Mean F1 values of test sentences for the 5 target emotions. The white boxes show the data for the female talker, and the gray boxes show the data for the male talker. The lines within the boxes indicate the median; the upper and lower boundaries of the boxes indicate the 75th and 25th percentiles. The error bars above and below the boxes indicate the 90th and 10th percentiles. The symbols show the outlying data.

Figure 4.

Overall root mean square (RMS) amplitudes of test sentences for the 5 target emotions. The white boxes show the data for the female talker, and the gray boxes show the data for the male talker. The lines within the boxes indicate the median; the upper and lower boundaries of the boxes indicate the 75th and 25th percentiles. The error bars above and below the boxes indicate the 90th and 10th percentiles. The symbols show the outlying data.

Figure 5.

Overall duration of test sentences for the 5 target emotions. The white boxes show the data for the female talker, and the gray boxes show the data for the male talker. The lines within the boxes indicate the median; the upper and lower boundaries of the boxes indicate the 75th and 25th percentiles. The error bars above and below the boxes indicate the 90th and 10th percentiles. The symbols show the outlying data.

Figure 6.

Mean vocal emotion recognition scores (averaged across subjects) for normal-hearing (NH) listeners and for cochlear implant (CI) subjects using their clinically assigned speech processors, obtained with originally recorded (white bars) and amplitude-normalized speech (gray bars).
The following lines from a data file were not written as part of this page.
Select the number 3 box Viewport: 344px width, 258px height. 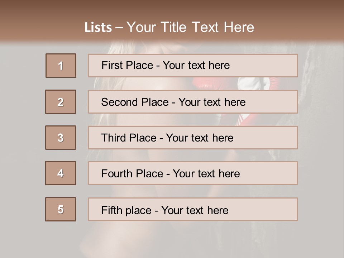[61, 138]
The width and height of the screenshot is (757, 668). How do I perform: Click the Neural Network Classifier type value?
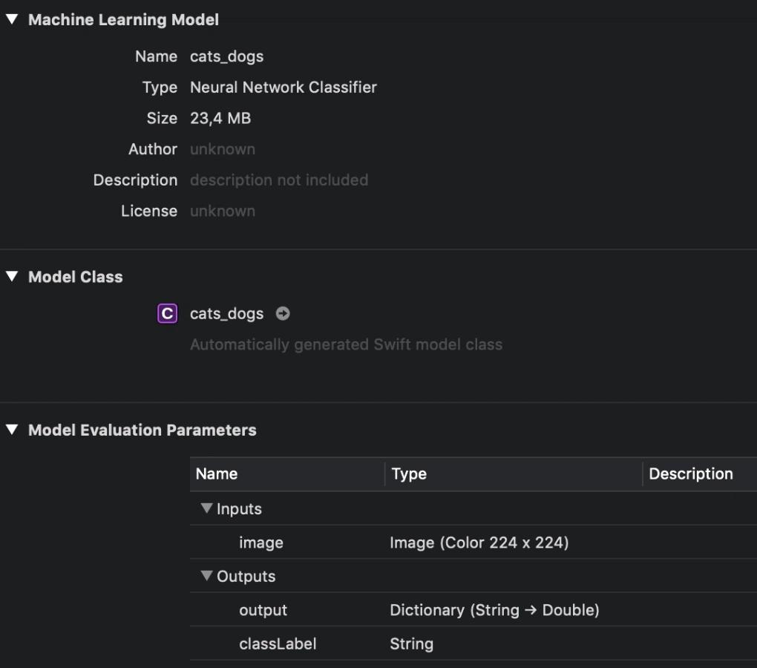coord(283,88)
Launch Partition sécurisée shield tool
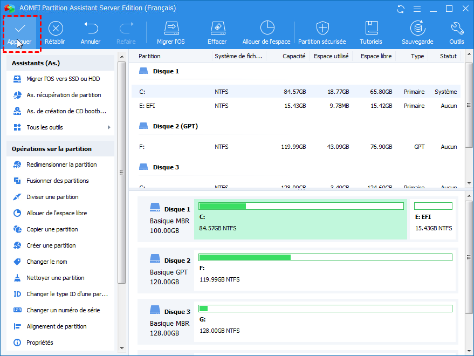474x356 pixels. coord(322,32)
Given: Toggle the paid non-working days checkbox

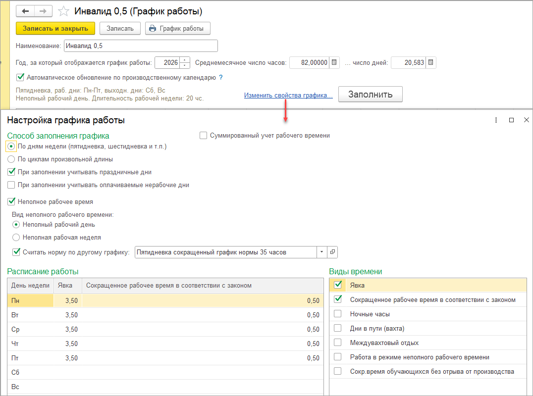Looking at the screenshot, I should tap(11, 185).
The error bars represent 1 SD. The dashed horizontal line indicates chance performance level (ie, 20% correct).

Figure 7.

Mean vocal emotion recognition scores for 4 cochlear implant subjects listening to amplitude-normalized speech via experimental processors, as a function of the number of channels. The open downward triangles show data with the 50-Hz temporal envelope filter, and the filled upward triangles show data with the 400-Hz temporal envelope filter. The filled circle shows mean performance for the 4 cochlear implant subjects listening to amplitude-normalized speech via clinically assigned speech processors (experiment 1). The error bars represent 1 SD. The dashed horizontal line indicates chance performance level (ie, 20% correct).

Figure 8.

Mean vocal emotion recognition scores for 6 normal-hearing subjects listening to amplitude-normalized speech via acoustic CI simulations, as a function of the number of channels. The open downward triangles show data with the 50-Hz temporal envelope filter, and the filled upward triangles show data with the 500-Hz temporal envelope filter. The filled circle shows mean performance for the 6 normal-hearing subjects listening to unprocessed amplitude-normalized speech (experiment 1). The error bars represent 1 SD. The dashed horizontal line indicates chance performance level (ie, 20% correct).